Then US Secretary of State Warren Christopher declared in June 1993 that the United States would consider offering Israel some kind of "security guarantees" in conjunction with an Israeli surrender of the Golan Heights. Such "guarantees" might include American troops being stationed between the Israeli and Syrian lines. Unlike America's other allies around the world, Israel has never requested that US soldiers risk their lives to protect itself from its Arab attackers.

Would the US be prepared to activate those troops and risk their lives if a Syrian-Israeli crisis develops? Is it possible to be confident that five or ten years from now, US public opinion will support such military action? How will Americans react when US troops in the Golan are attacked by the same fanatical anti-American Hizbullah terrorists who attacked them in nearby Lebanon not so long ago? What is at stake is not the sincerity of America's intentions but the inevitability of America's ever-shifting agenda. Political and social circumstances often produce sharp changes in public and congressional perceptions of US military interests abroad.

Just as American promises did not hold solid for South Vietnam and Taiwan, so they did not for Israel.

After the withdrawal (demanded by the US) following the 1956 Sinai campaign, there was a guarantee, in the form of an Aide Memoire, handed to Israeli Ambassador Abba Eban (on February 11, 1957), by Secretary of State Dulles. It promised that the US would "use its best efforts to help assure" that a United Nations Emergency Force, placed in Gaza, would prevent that region from continuing to serve as "a source of armed infiltration" of Israel, and that the US would "secure general recognition" of Israel's right to free passage through the Straits of Tiran. In spring 1967, Egypt began preparing for war. In May, Nasser ordered the UN Emergency Force to vacate Gaza and Sinai. Within hours it had, "destroying in a single stroke, the most central hopes and expectations on which we had relied upon withdrawing from Sinai in 1957" (Abba Eban). Stung by the failure of US allies to support American policy in Vietnam, the Johnson administration was not prepared to act unilaterally to stymie the Egyptian aggression. An official US statement (May 22) declared that America would "support" UN action -- not "adopt" action against Egypt on its own.

The military and political circumstances that prevailed when the Eisenhower administration offered its guarantee to Israel in 1957 were no longer relevant in 1967. The apparent guarantee concerning the Strait of Tiran was proven ineffective.

The Nixon administration created an August 1970 cease-fire agreement whereby Egypt promised not to place any missiles within an area extending twenty miles westward from the canal. America gave "assurances" to Israel "that the US would use all its influence to maintain the cease-fire." Within days of the cease-fire, however, Israeli military intelligence reported to the government that "the Egyptians had begun to move their missiles forward as soon as the ink was dry on the cease-fire agreement." The US prevaricated, dissembled, and despite Israeli protests, the missiles remained.
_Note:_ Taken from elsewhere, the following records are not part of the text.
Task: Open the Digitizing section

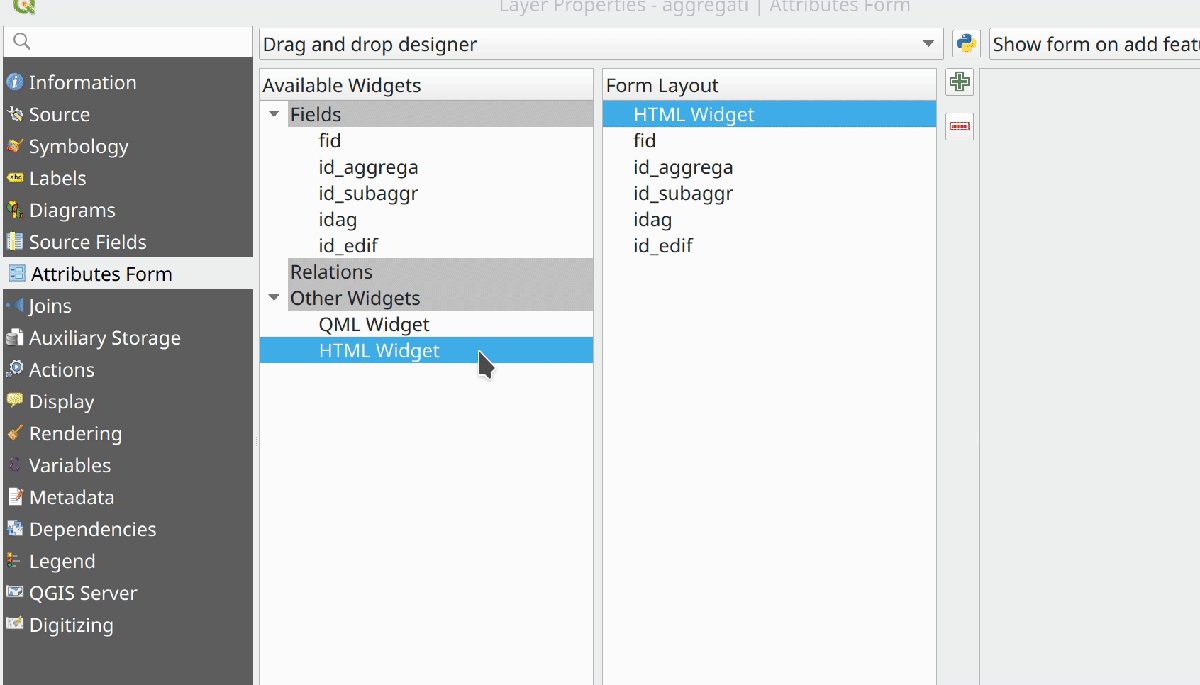Action: click(x=70, y=625)
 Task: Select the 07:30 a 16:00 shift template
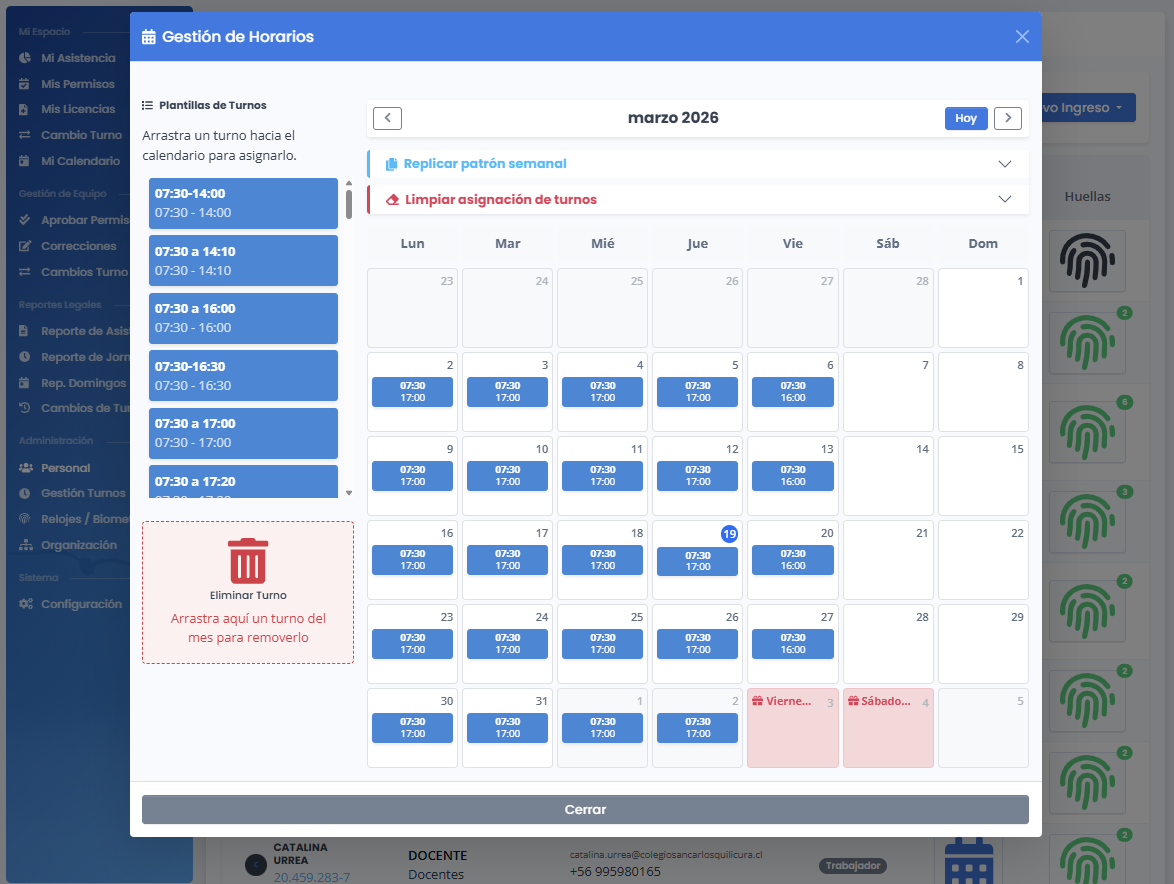[243, 318]
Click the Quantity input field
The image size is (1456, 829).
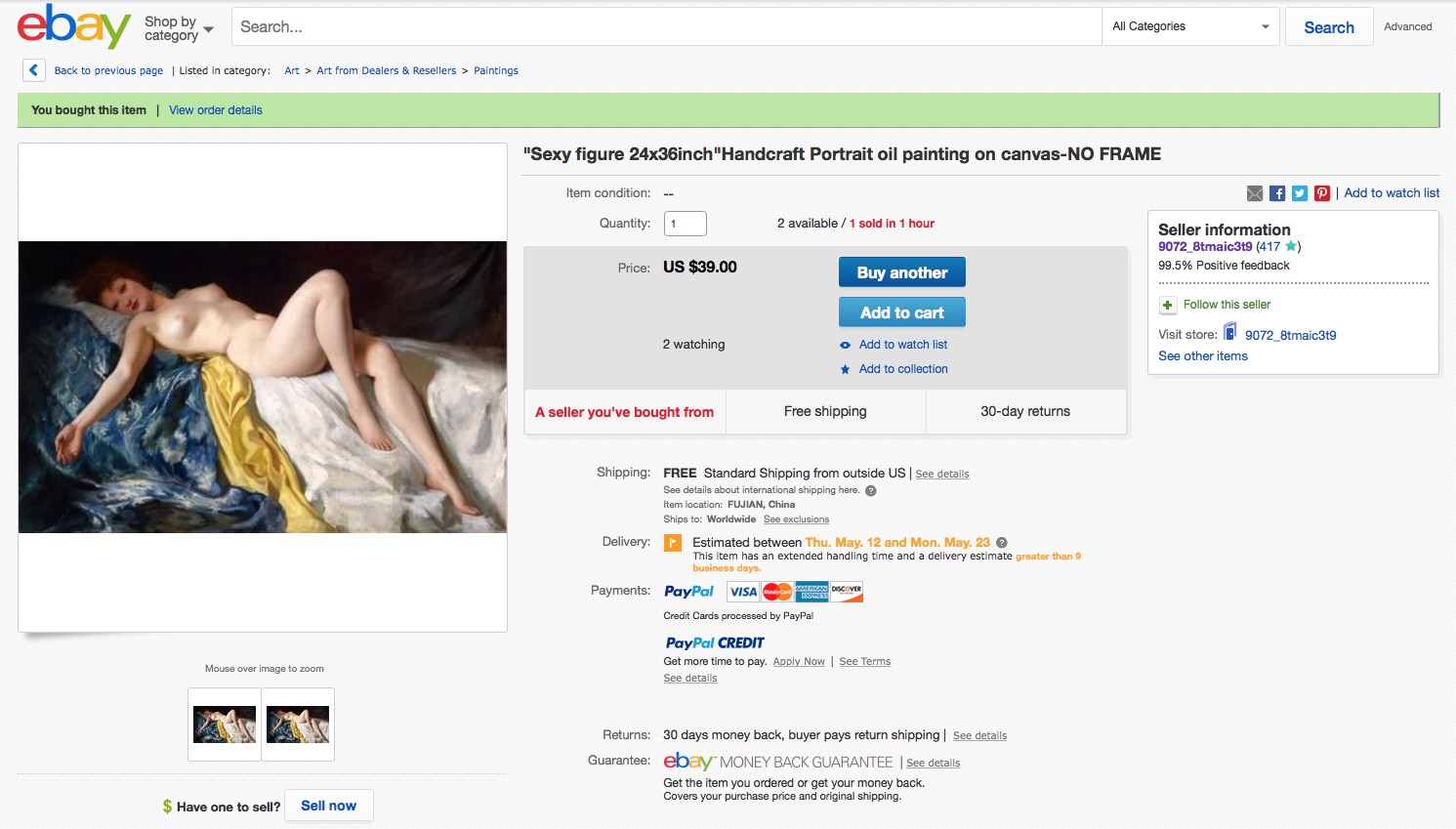(686, 224)
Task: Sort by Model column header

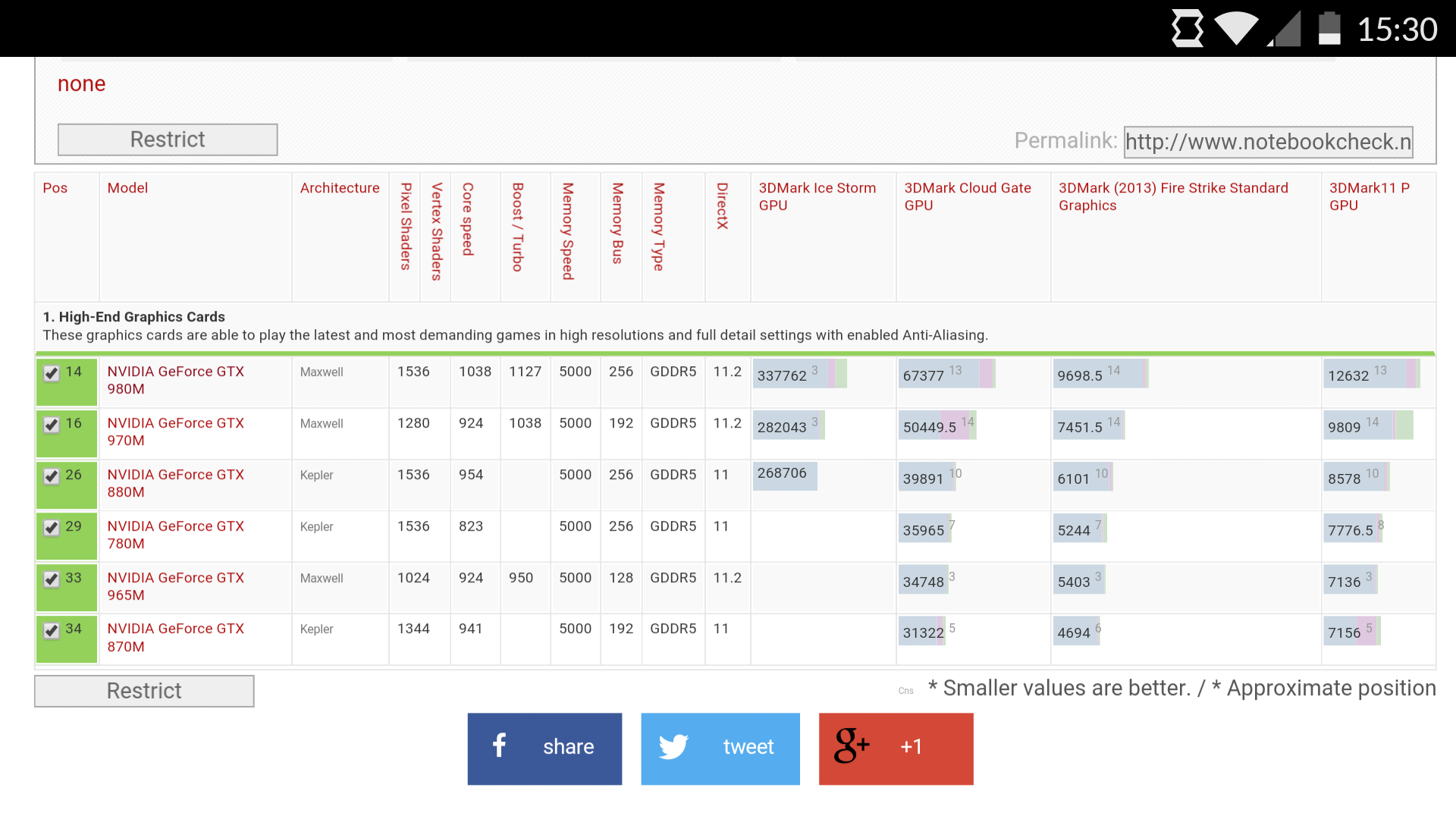Action: click(x=127, y=188)
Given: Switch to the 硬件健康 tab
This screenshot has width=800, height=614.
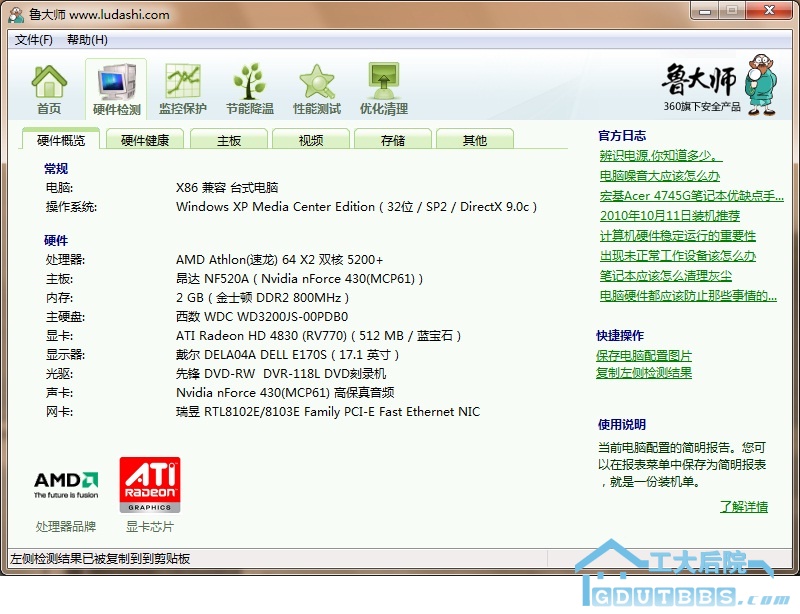Looking at the screenshot, I should coord(145,141).
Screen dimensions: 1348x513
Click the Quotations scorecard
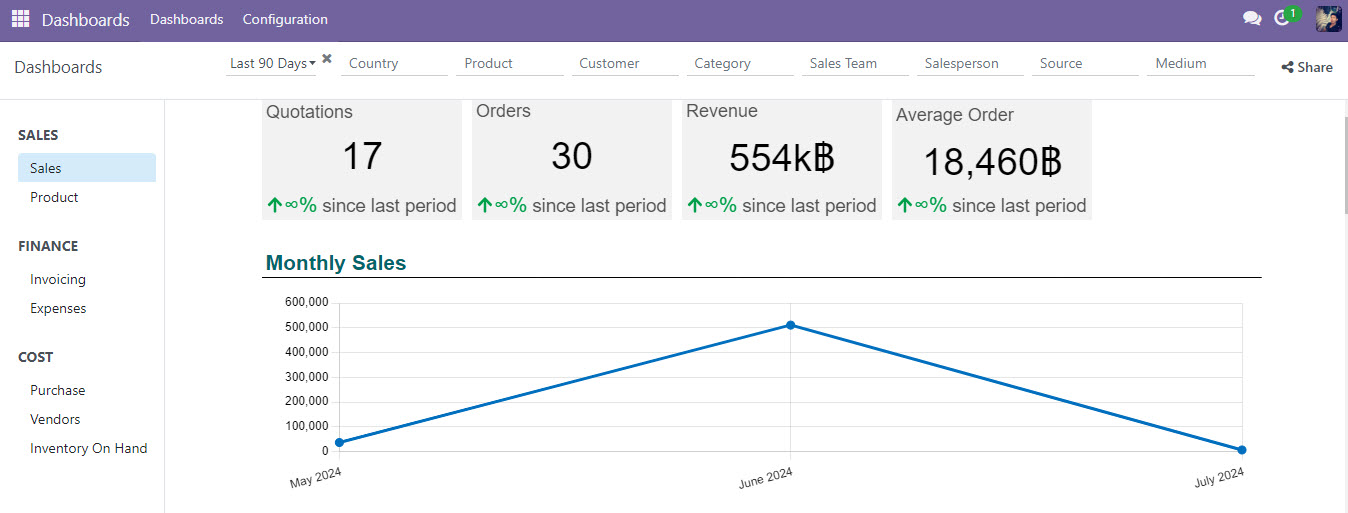coord(361,159)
Henry Kissinger, in order to persuade Israel to surrender strategic mountain passes and oil fields in the Sinai (1975), committed the US to sign a joint Memorandum of Agreement pledging that the US would "not recognize or negotiate with the Palestine Liberation Organization so long as the PLO does not recognize Israel's right to exist and does not accept Security Council resolutions 242 and 338." The PLO actions, proven to be "terrorist", were effectively not so categorized by the US. Equivocation and avoidance of this undermined the American promise absolutely. The long and lamentable list of UNIFIL failures to prevent terrorist actions against Israel from south Lebanon adds further evidence of the unsuitability of anyone but Israel to guarantee its safety.

The America-Israel alliance is best served by ensuring that Israel has the territory and military wherewithal to defend itself, not by weakening Israel and forcing it into a dependency relationship which ultimately will serve neither American nor Israeli interests.